**EXERCISE BRIEF**
In the case summary below, which company received Creative Environments' rights in the hotel agreement?

Start of DOCUMENT TEXT

This is a
case where the Court of Appeal reversed a decision from the trial court on
all counts. 607 South Park, LLC (South Park) had entered into an agreement
to sell a hotel to “Creative Environments of Hollywood, Inc., as General
Partner of 607 Park View Associates, Ltd., a California limited
partnership.” Several months later Creative Environments executed a
contract with 02 Development, LLC (Development) giving up its rights in the
hotel agreement to Development.
When
Development and Creative Environments had signed the agreement, Development
did not yet exist. But later on, Development filed all the appropriate
paperwork (articles etc.) with the California Secretary of State. South
Park did not go through with the agreement. Development sued South Park for
breach of the hotel purchase agreement stating that South Park did not
perform under the contract and deprived Development of its rights under the
agreement.
South Park
argued two different points. One was that there was not an enforceable
contract between them and Development since Development did not exist when
the agreement was executed. South Park also argued that its denial of the
contract did not cause Development harm because they were not ready to fund
the purchase of the hotel. The trial court ruled in South Park’s favor on
both issues. The Court of Appeal reversed the decision on both points.

End of DOCUMENT TEXT
Start of DATA

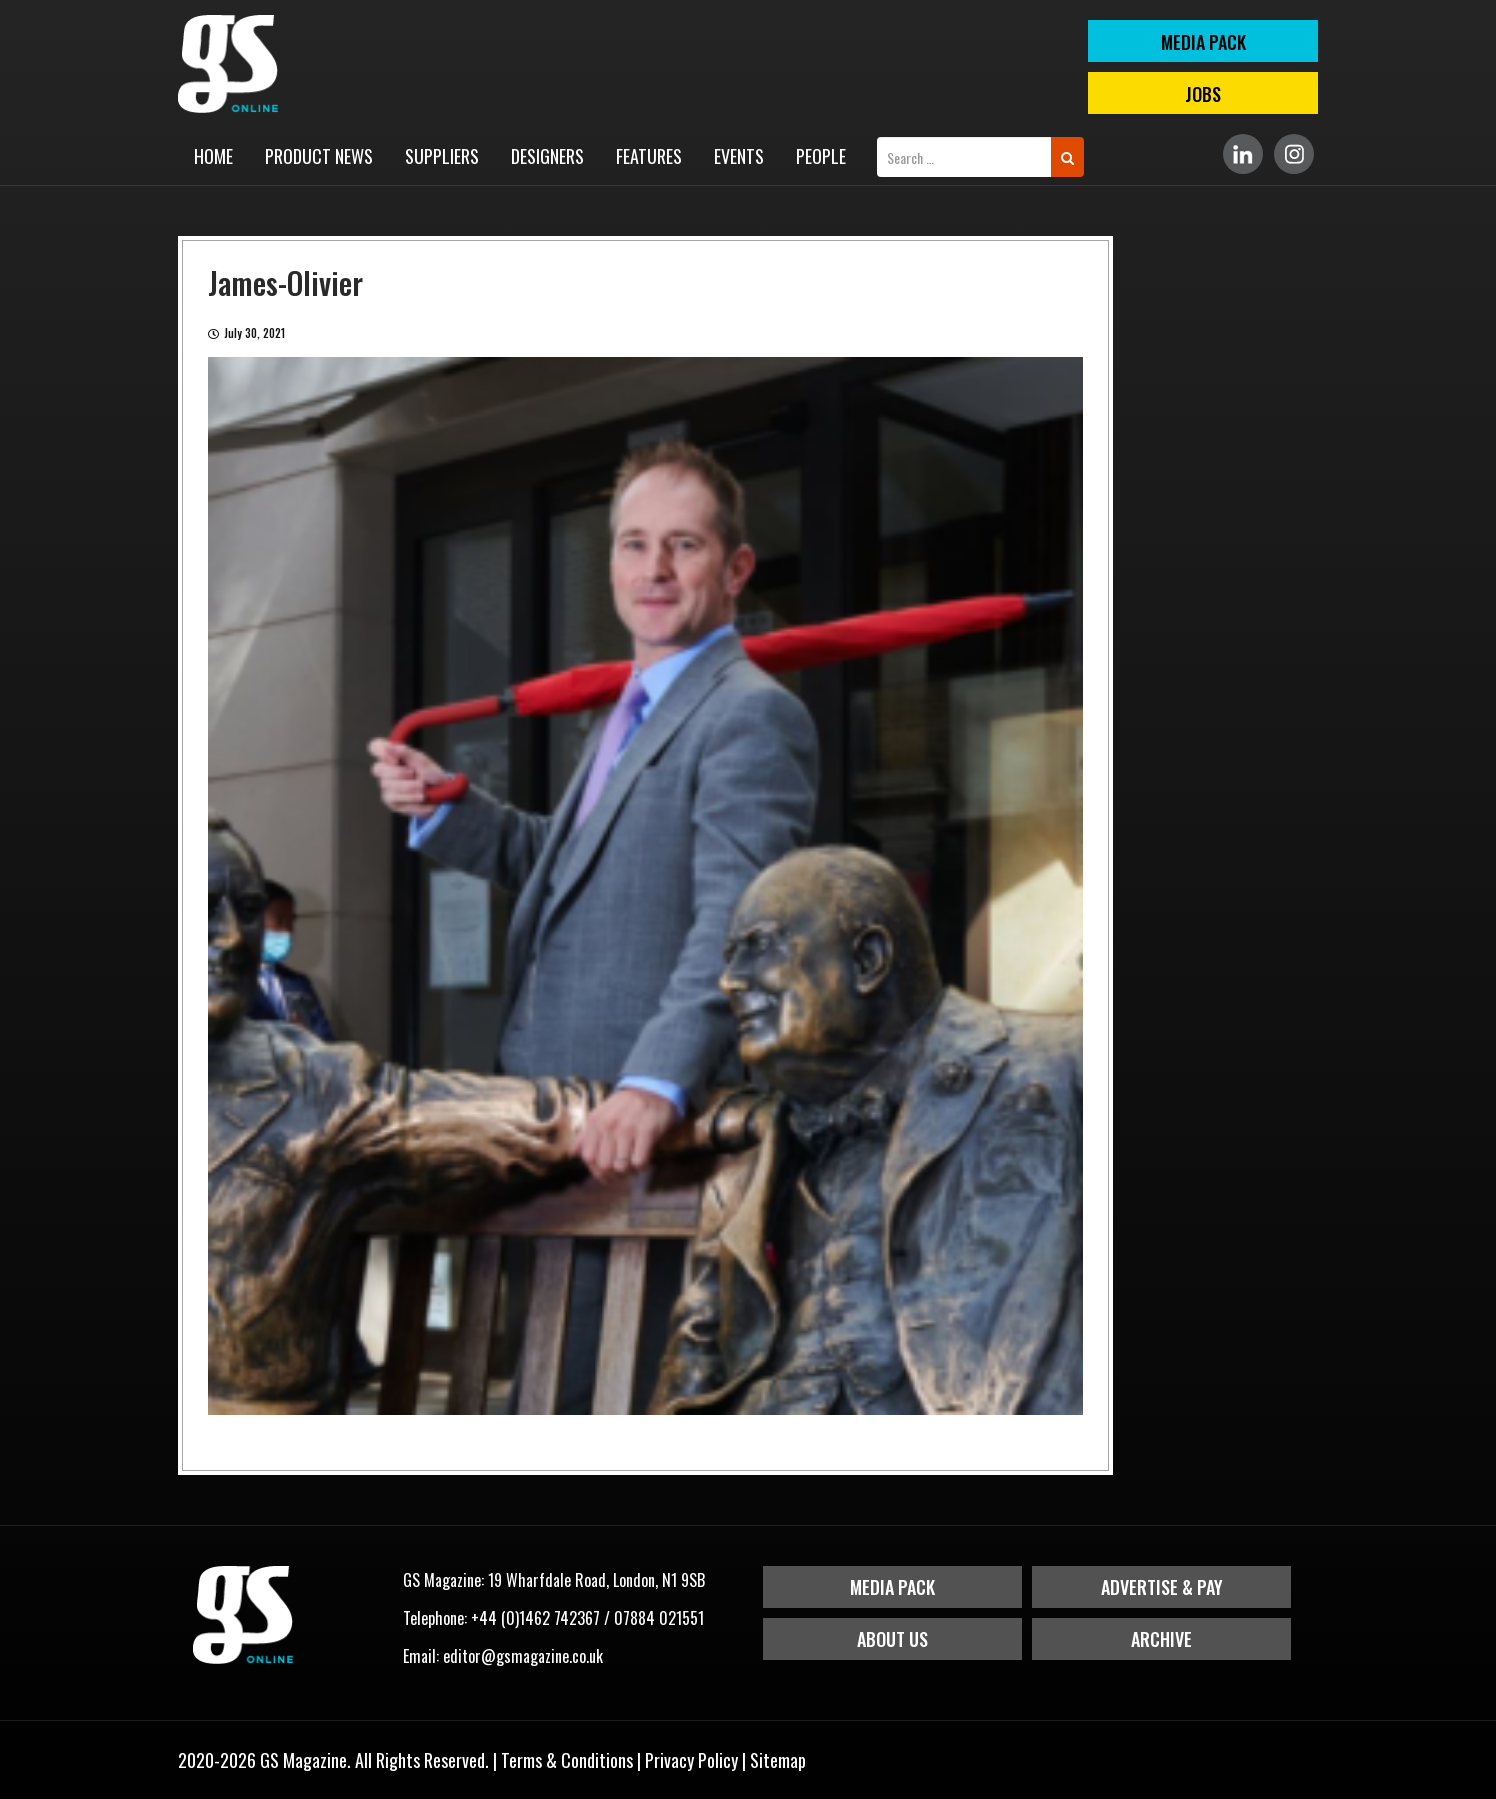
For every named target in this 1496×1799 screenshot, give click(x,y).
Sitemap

End of DATA

**SOLUTION TO THIS PROBLEM**
02 Development, LLC.